We really… don’t understand it either. We’ve run up against this before, too– not so much in explicitly being called evil and horrible for still acknowledging people’s faults and harmful deeds after they died, but we’ve held back our real opinions before because we were pretty sure others would be upset about the fact that those opinions hadn’t changed after someone died.

And yeah, it is incredibly disturbing for us to see the real person, the totality of their life, both good and bad, just… written out of the picture. I guess we’ve never really been in synch with the cultural attitudes around us, about how you’re expected to react when someone dies, on a number of levels. We used to worry about ourselves when we were younger, it’s in common memory, because we didn’t have what we thought were “appropriate” reactions to most deaths. Seeing other people’s reactions to death actually upset us much more than the death itself, sometimes. It wasn’t that we weren’t sad, it wasn’t that we didn’t miss the person or ever wish we had gotten to talk to them one last time or anything. I think that thing you describe, that feeling that you’ve just been temporally displaced from the person, might have had something to do with it; and also a feeling that death was a natural thing, part of a natural cycle.

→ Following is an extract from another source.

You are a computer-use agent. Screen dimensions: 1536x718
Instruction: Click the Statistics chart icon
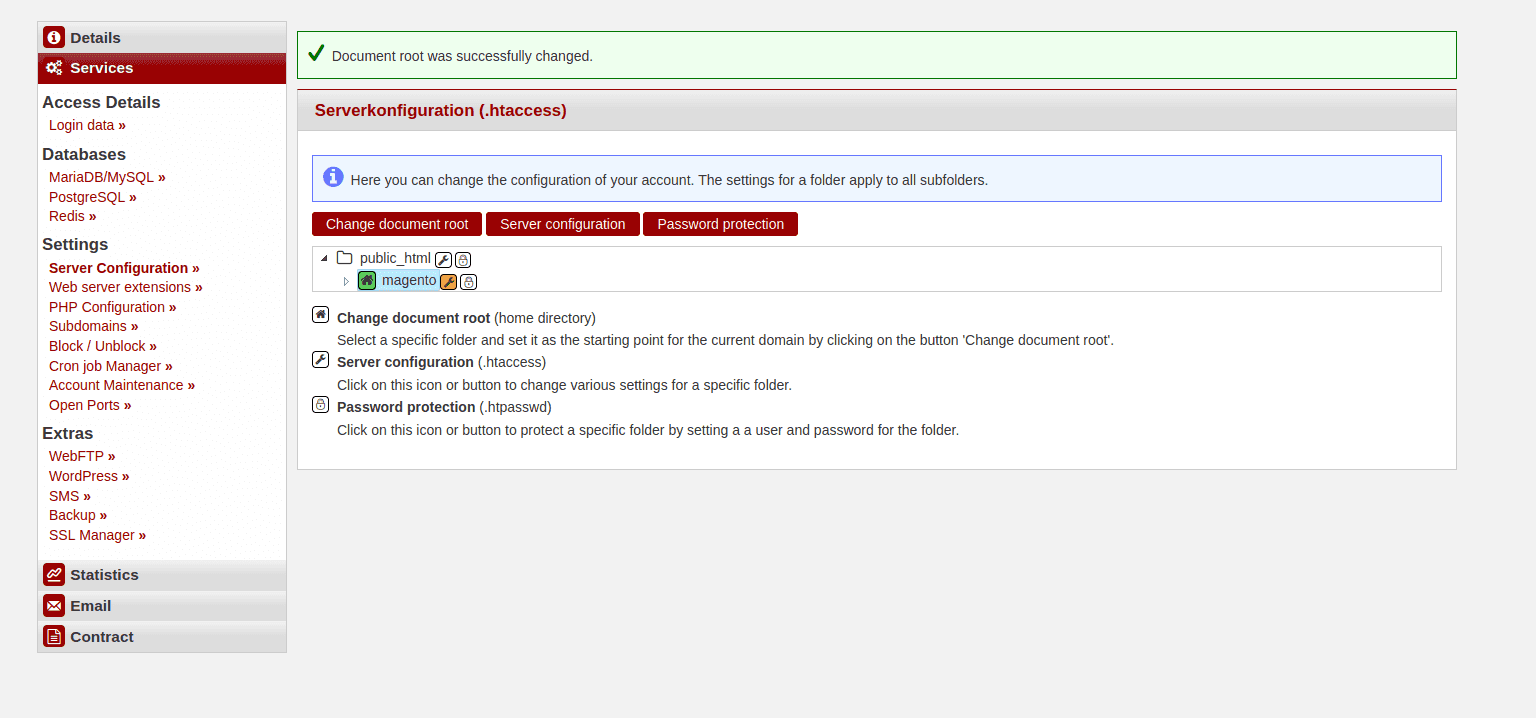[53, 574]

In any case, though, I think our earliest memory of reflecting on this stuff was when we were 13 and at a relative’s funeral. And there was this prayer session where everyone talked exaggeratedly about all of the person’s wonderful qualities, and after each one, we were all supposed to pray for those same qualities in ourselves. And we remember just thinking how odd it was that no one else seemed to remember things like how the person could be really bad-tempered, how there was one family member they didn’t treat well at all, how they weren’t very patient with children towards the end of their life, etc. We didn’t hate them, not at all– we just wondered how it was that people seemed to forget or overlook it. I think we ended up concluding (at the time, not now) that they must really have been this perfect person and we were just overreacting to the times when they’d been angry at us and so on, and that to other people, those things all seemed completely reasonable.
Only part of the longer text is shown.